As I said, in this instance its wasted as a speed optimisation, it affects the first iteration of the loop only. Surely a size optimisation then - it would save 2 bytes overall compared to a bra.b into the loop body after the add instruction, right?

Given that on the 060 it may invoke an exception, it's hardly a speed optimisation anymore :-)

[Piru]

As I said, in this instance its wasted as a speed optimisation, it affects the first interation only. Surely a size optimisation then - it would save 2 bytes overall compared to a bra.b into the loop body after the add instruction, right?

Yeah.. But in cases where two set of instructions are equally fast, if the other reduces to fewer memory/cache inst fetches, the smaller code is generally faster. This is highly academic though, as it much depends on the state of the cache, and the total size of the code being executed, aswell as the target CPU. Anyway, in essense size optimization that doesn't slow down execution can be considered speed optimization, too.

Given that on the 060 it may invoke an exception, it's hardly a speed optimisation anymore

Well, it was ok for 68020/68030 at least, possibly with 68040. But if the code is to be executed on 68060, it's obviously not recommended.

[Karlos]

All true, of course.

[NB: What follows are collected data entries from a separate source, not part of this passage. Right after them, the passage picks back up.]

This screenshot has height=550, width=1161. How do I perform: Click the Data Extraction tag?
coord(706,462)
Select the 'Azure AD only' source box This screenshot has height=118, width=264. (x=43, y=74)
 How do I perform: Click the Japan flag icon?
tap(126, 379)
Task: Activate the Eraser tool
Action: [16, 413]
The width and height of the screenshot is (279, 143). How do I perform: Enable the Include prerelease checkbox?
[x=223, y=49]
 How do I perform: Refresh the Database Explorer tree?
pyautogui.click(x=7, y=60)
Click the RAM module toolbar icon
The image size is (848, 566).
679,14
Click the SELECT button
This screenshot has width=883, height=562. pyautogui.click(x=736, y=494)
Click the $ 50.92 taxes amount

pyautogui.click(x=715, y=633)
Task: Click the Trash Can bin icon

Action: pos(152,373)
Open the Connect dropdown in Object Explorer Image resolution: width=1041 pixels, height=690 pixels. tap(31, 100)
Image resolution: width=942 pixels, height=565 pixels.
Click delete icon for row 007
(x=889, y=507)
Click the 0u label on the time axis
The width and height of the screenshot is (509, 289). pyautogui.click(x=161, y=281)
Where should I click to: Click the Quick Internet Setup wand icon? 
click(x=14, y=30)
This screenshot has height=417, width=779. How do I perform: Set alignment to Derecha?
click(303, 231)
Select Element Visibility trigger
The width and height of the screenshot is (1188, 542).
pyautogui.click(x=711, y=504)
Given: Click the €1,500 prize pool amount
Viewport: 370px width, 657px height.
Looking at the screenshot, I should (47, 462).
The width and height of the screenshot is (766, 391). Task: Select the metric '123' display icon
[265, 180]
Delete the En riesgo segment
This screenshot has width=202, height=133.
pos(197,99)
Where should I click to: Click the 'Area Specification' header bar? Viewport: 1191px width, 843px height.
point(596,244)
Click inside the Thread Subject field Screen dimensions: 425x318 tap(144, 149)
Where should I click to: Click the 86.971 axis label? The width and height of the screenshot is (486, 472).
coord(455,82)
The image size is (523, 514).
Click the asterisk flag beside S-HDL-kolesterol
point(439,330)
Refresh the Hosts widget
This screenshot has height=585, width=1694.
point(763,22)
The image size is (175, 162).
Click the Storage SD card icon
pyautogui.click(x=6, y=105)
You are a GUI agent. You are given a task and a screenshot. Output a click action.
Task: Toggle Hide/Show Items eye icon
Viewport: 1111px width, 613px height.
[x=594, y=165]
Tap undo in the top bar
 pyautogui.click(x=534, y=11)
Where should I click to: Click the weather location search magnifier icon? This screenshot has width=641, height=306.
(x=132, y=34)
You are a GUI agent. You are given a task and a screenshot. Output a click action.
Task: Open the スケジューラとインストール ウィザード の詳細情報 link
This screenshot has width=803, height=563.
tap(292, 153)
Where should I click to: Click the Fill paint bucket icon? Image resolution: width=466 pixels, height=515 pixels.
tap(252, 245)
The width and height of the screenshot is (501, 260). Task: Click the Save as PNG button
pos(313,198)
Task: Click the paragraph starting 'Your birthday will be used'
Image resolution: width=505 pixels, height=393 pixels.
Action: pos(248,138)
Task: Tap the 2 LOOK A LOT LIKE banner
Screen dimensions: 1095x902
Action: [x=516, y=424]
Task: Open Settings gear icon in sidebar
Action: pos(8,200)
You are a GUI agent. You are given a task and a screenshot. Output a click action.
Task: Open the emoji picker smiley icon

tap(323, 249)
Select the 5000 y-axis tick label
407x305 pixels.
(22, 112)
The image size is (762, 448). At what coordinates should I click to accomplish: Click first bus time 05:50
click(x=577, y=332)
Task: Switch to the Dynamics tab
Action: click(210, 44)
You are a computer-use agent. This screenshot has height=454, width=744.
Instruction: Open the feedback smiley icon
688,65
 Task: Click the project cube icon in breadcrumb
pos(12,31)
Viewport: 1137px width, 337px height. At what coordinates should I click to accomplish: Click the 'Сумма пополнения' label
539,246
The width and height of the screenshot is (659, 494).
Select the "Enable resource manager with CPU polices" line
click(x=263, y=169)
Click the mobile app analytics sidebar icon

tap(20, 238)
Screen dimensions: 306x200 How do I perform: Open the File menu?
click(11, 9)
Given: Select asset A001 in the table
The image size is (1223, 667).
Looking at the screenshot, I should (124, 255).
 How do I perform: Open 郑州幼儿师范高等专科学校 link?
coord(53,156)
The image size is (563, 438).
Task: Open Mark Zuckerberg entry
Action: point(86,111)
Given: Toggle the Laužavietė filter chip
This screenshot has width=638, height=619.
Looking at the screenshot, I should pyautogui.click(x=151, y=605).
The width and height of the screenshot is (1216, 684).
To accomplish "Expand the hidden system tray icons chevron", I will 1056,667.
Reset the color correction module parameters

I guess it's because I always see the loop unrolled in my mind that optimisations such as this appear virtually futile to me, other than for space saving ;-)

-edit-

Speaking of all things low down and dirty, did you solve my float to int problem yet? I need a non conditional branching way of handling the x=1.0 case and if anybody can solve that one it's you. Don't make me come and extinguish the sauna now.... :-D

-edit2-

Dang, I forgot, I posted that problem prior to the great thread massacre of 2004...

[Doobrey]

Piru wrote:
But if the code is to be executed on 68060, it's obviously not recommended.

So would you be horrified to learn that snippet of code came from Setpatch (v44.38)..specifically the NSDPatch part. ?

[Doobrey]

Karlos wrote:
at best it saves one unconditional branch on loop entry.

I dunno why they didn`t just do..

 subq.l #1,a3
Loop:
 addq.l #1,a3

 It doesn`t make the code any bigger or use any extra branches.
 As you`ve both said, it looks like it was the result of a C compiler being clever(maybe too clever!)

[Gofromiel]

Have you tried another disassembler like d68k ? Because I use it since birth and I've never seen a "addr+2" thing !

[PiR]

@Gofromiel

Sorry, but I think you've lost the main problem in this listing... It is not possible to disassemble such code in a good way.

@Doobrey

I guess this came from times of optimalisation for plain 68000. Notice that single cmpi.w seems to be easier to execute than two artmetical operations (where both also set CC afterwards, so it is calculation + cmp for both).

But for newer processors your solution is obviously better (and much better than bra).

I think I've read also somewhere that for 68040 it is faster to have fewer, even longer commands, than more simpler.

No such problems for PowerPC code.  :-)

And in the last word - to extend what Piru said about 68060 Branch Prediciton Cache - for WinUAE users:
Imagine what all this can do to JIT emutation.
Let's asume that we have even optimasing JIT, that is able even to analyse and store, if it is needed to prepare CC in the instruction (or even eliminates dead-code instructions).